That means focusing on KPIs like the Magic Number to analyze overall Sales and Marketing efficiency in contributing to growth, as well as the cost of customer acquisition (CAC) and both customer retention and net dollar retention (which can mask poor customer retention rate overall) rates.  Investors will be looking even more deeply into these metrics in 2022 and beyond to protect their portfolio companies and as they diligence new investment targets. 

The Fundamental Value of the SaaS Model is that Customer Retention is Cheaper than Customer Acquisition

The cost of retaining a customer is anywhere from a tenth to a third of the cost of acquiring a new customer – or even much less for companies with a transactional, high-volume sales model. It totally depends on the business model and size of the product contract.  For the money invested in acquiring, it is equally important to ensure that you are spending enough on retention and expansion, but not too much, to monetize the initial acquisition investment.  The balance can be tricky.  

Acquiring new customers often gets all the attention – but depending on how much the land and expand model you follow, customer retention and expansion costs should be carefully calibrated.  These proportions vary depending on the business model and type of sales, as well as the stage of the company.  For these reasons, it is critical to compare your acquisition and retention costs against benchmarks that are fine-tuned to companies with very similar business models.

Comparing CAC to Customer Success Expense

In the following charts, we show benchmarks for Customer Acquisition Cost (CAC) for lower average contract value models, and how it changes as revenues increase.  In addition, we compare this to the Customer Success expense per customer, assuming that Customer Success is primarily responsible for renewals.  CAC expense includes more than the sales expense involved in the acquisition; it typically includes marketing and any other expense associated with an acquisition.

Customer Success is only one retention component and does not include the marketing associated with customer account management, or perhaps, more importantly, the product investments that are made specifically for customer retention and expansion. Our benchmark here of Customer Success expense per customer does not include all the costs of retaining, renewing, and expanding contracts with customers, but it is an important component – and an area that should be looked at in terms of calibrating costs to peers in a changing environment. 

In this next chart for B2B SaaS companies selling a relatively lower cost subscription contract, you can see that there are definitely economies of scale in both CAC and even more in Customer Success as a company goes from early stage to over $100M in recurring revenues.

 

Sales & Mktg CAC by Revenue

 

Compare the above benchmarks to those for vendors selling contracts with ACVs averaging about $110,000/year.  Here, the economies of scale don’t apply to CAC but are quite strong for Customer Success.  The cost of selling a higher-cost product to customers that can purchase high-priced products doesn’t decrease the more that you do it:   those customers have more decision-makers to convince, more complexity in the buying decision and procurement process, longer sales cycles, and typically require more expensive salespeople to close the sale.
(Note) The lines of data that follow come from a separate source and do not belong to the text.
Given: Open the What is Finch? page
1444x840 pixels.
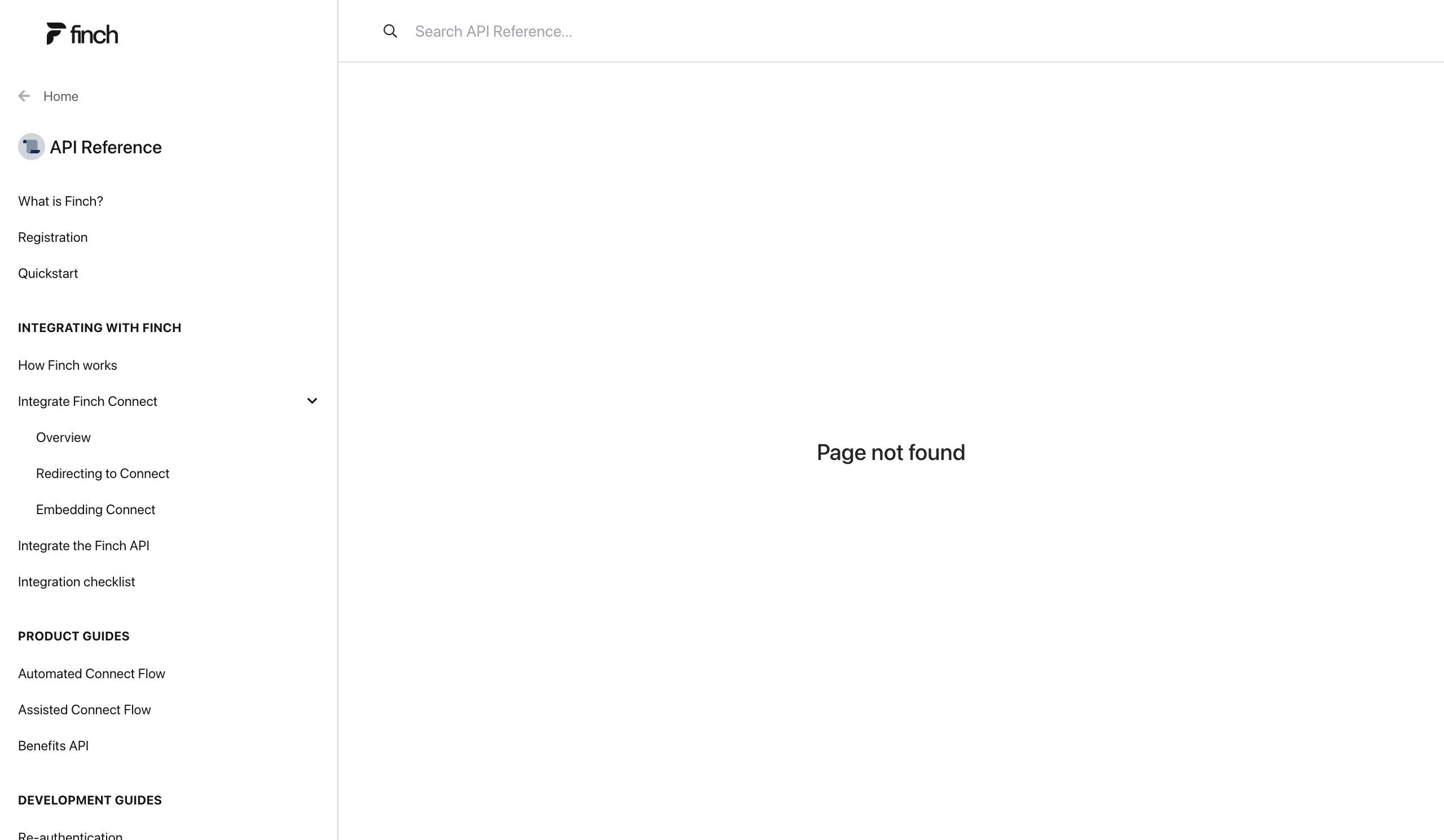Looking at the screenshot, I should 60,201.
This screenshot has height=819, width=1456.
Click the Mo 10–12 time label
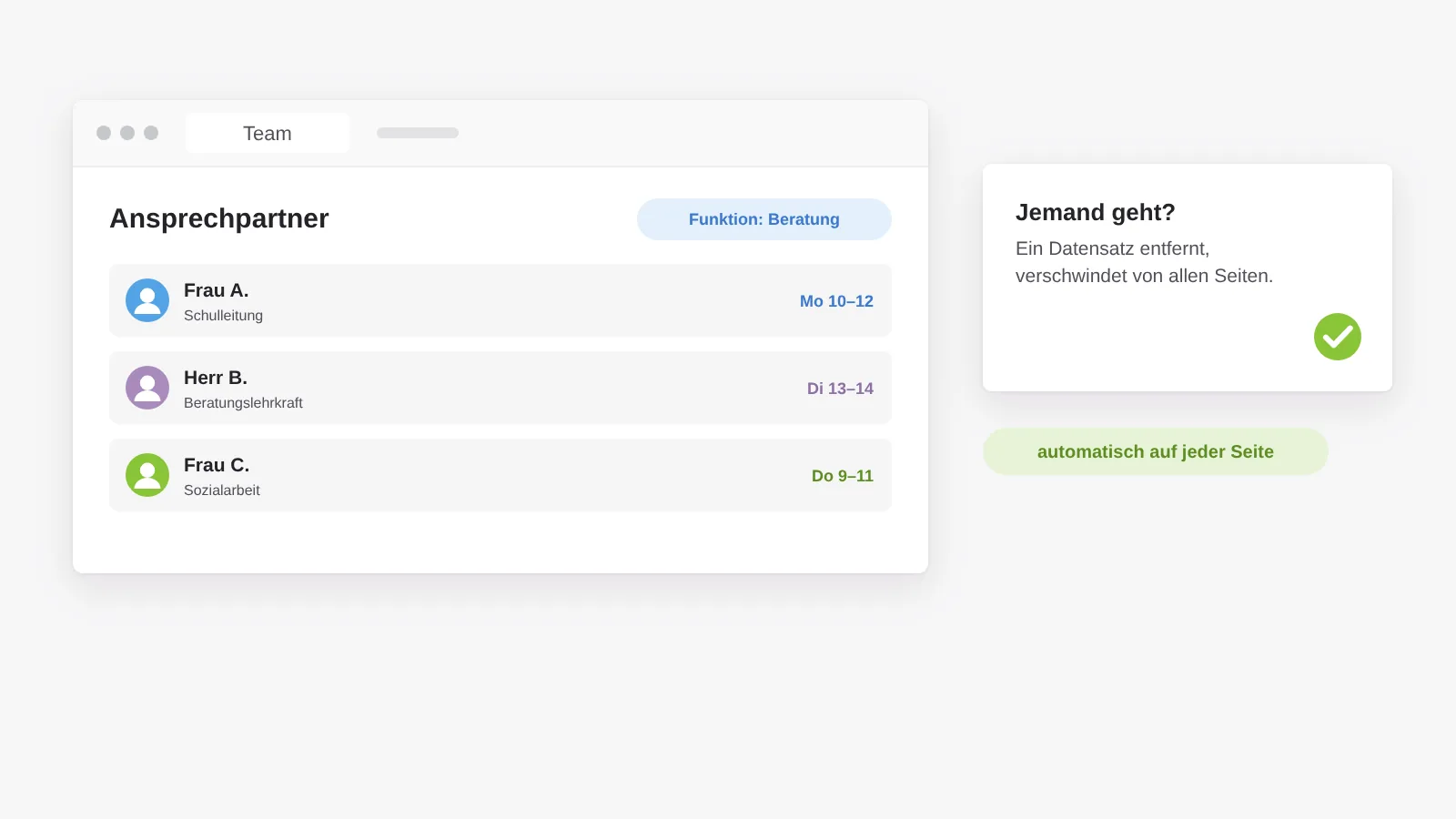(x=836, y=301)
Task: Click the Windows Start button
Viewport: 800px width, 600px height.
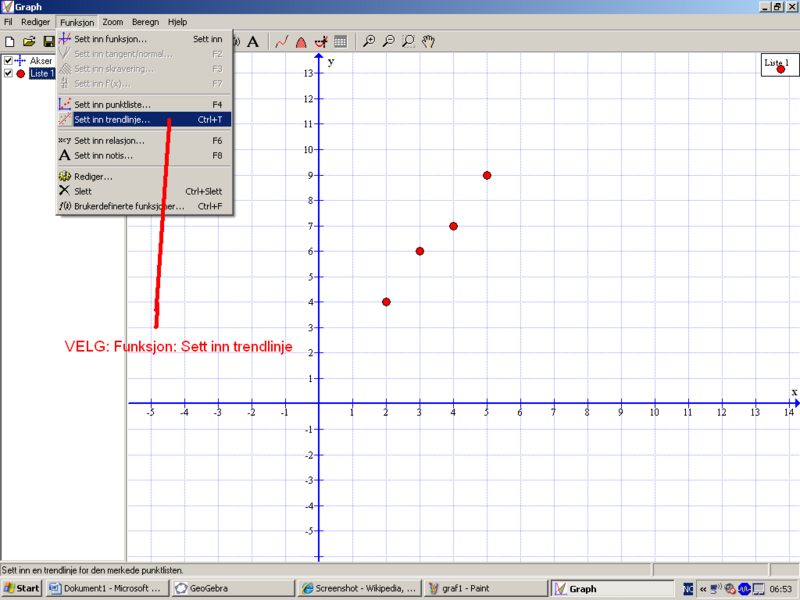Action: [x=21, y=588]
Interestingly, vendors tend to throw more resources at the sales process as they get larger, rather than fewer, as you can see with lower CAC for smaller companies than for larger selling the same contract values.

At the same time, Customer Success expenses per customer up for renewal go down significantly as a vendor increases the number of customers, even with large contract subscriptions.  Typically, higher-priced subscription products are more sticky and require less investment in the renewal process.  Some of the reasons that these types of products are more sticky are exactly the same reasons that these products cost more to sell – it took the customer so long and involved so many people in the buying decision that they are unlikely to throw out the contract and go through the whole process again with a competitor product.  For these reasons, SaaS vendors selling higher-priced subscriptions should not expect significant economies of scale in CAC as they grow. Still, they should expect cost savings on the retention side of their Sales and Marketing investment.

 

Sales & Mktg CAC by Revenue - 2

 

Key Take-Away

As budgets get tighter, the focus on profitability normalizes. In the SaaS sector, it is expected that growth will continue to trump profitability in valuations, but capital may not be as easily accessible as it was previously for growth at all costs.  SaaS companies should remember that while new customer acquisition is the primary driver of growth, existing customers are EBITDA machines. The key to success is to find ways to drive more expansion revenue from each existing customer while also reducing customer churn without going overboard on Customer Success.

SaaS companies in today’s market should benchmark efficiency KPIs for Sales and Marketing, including CAC and Customer Success to identify whether they are spending efficiently and appropriately for their business models on customer acquisition and retention against peers and market leaders.